## EXERCISES
1/ In the text on Vladimir Olgerdovich, which principality did Vladimir receive after he surrendered Kiev?
2/ Retype the Vladimir Olgerdovich text word for word, everything from "Vladimir Olgerdovich (Note: Уладзімір" down to "and Olelkovich families.".

## PAGE TEXT
☆ ☆ ☆ ☆ ☆

Vladimir Olgerdovich (Note: Уладзімір Альгердавіч; Vladimiras Algirdaitis; Włodzimierz Olgierdowic; Володимир Ольгердович; Владимир Ольгердович) (died after 1398) was the son of Algirdas, Grand Duke of Lithuania and his first wife, Maria of Vitebsk. He was the Prince of Kiev from 1362 to 1394. His sons Ivan and Alexander started the Belsky and Olelkovich families.

==Prince of Kiev==
After the Battle of Blue Waters in 1362, the Principality of Kiev was attached to the Grand Duchy of Lithuania. It is believed that Vladimir was installed in Kiev right after the battle and replaced Fiodor of Kiev. Vladimir conducted independent politics and minted his own coins. Initially the coins were heavily influenced by the numismatic traditions of the Golden Horde and copied symbolism from coins minted by Khans Jani Beg and Muhammad Bolak. However, later the coins replaced the Tatar symbols (i.e. tamga) with letter K (for Kiev) and a cross (for Eastern Orthodox faith). This could indicate that for a while the Principality still had to pay tribute to the Horde. These were the first coins minted in the territory of the Grand Duchy of Lithuania.

In late 1384, Vladimir's troops detained Dionysius, the a metropolitan bishop, who died in captivity a year later. This was part of the power struggle between Dionysius, Pimen, and Cyprian for the title of Metropolitan of Kiev and all Rus' (which at that time had residence in Moscow).

==Removal from Kiev==
When Jogaila became King of Poland in 1386, Vladimir swore loyalty to him. After the 1392 Ostrów Agreement, Vytautas became the Grand Duke of Lithuania and began to eliminate regional dukes replacing them with appointed regents. This campaign could have been launched to discipline disloyal dukes, but turned into a systematic effort to centralize the state. In 1393, Vytautas confiscated Volodymyr-Volynskyi from Feodor, son of Liubartas, Novhorod-Siverskyi from Kaributas, Vitebsk from Švitrigaila. In 1394, Vytautas and Skirgaila marched against Vladimir, who surrendered without a battle. Skirgaila was installed in Kiev while Vladimir received the Principality of Slutsk.

Vladimir, last mentioned in written sources in October 1398, was the 4th great-grandfather of Elizabeth Báthory.

==Death==
Vladimir Olgerdovich died after 1398 and was buried at the Kiev Pechersk Lavra.

☆ ☆ ☆ ☆ ☆

[Collection entries]
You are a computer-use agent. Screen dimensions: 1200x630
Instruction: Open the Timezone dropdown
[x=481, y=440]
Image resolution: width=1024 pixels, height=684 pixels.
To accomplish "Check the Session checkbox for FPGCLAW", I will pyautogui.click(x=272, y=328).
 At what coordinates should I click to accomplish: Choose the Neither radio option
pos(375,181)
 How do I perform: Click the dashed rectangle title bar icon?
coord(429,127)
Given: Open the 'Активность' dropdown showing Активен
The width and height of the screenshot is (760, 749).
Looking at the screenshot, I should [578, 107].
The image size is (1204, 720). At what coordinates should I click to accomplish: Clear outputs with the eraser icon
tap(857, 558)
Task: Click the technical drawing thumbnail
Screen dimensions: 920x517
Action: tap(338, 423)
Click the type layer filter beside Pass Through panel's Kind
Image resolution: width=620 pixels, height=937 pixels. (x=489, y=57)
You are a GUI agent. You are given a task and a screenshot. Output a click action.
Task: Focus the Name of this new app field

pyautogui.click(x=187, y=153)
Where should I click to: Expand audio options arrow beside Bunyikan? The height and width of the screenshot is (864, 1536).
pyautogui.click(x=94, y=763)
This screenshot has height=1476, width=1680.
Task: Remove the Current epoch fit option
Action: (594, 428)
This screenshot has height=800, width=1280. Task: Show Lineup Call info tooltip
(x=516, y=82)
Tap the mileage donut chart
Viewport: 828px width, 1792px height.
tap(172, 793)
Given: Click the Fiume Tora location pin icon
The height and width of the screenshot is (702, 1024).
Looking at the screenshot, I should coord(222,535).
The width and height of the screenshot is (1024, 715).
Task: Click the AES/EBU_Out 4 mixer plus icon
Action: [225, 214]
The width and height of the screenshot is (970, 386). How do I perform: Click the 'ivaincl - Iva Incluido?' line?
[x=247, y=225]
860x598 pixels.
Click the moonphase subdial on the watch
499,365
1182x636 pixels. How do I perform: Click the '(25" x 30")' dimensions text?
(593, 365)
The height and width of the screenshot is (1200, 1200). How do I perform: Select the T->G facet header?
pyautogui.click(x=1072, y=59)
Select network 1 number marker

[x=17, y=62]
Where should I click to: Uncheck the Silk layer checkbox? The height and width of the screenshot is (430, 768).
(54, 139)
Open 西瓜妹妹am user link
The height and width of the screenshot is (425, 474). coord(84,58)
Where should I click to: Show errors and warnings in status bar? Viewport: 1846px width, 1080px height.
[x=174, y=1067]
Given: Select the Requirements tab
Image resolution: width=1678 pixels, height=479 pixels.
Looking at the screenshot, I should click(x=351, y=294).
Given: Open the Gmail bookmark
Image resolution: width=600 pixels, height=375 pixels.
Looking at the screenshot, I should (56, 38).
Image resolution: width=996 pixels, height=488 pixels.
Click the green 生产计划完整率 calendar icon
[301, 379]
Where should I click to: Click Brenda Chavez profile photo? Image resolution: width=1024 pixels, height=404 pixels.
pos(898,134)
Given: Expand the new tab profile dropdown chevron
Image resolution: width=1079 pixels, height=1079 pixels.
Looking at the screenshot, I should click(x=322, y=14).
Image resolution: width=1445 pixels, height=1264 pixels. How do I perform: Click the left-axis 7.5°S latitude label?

☆ ☆ ☆ ☆ ☆

## ANSWERS FOR THIS EXERCISE
1/ The Principality of Slutsk.

2/
Vladimir Olgerdovich (Note: Уладзімір Альгердавіч; Vladimiras Algirdaitis; Włodzimierz Olgierdowic; Володимир Ольгердович; Владимир Ольгердович) (died after 1398) was the son of Algirdas, Grand Duke of Lithuania and his first wife, Maria of Vitebsk. He was the Prince of Kiev from 1362 to 1394. His sons Ivan and Alexander started the Belsky and Olelkovich families.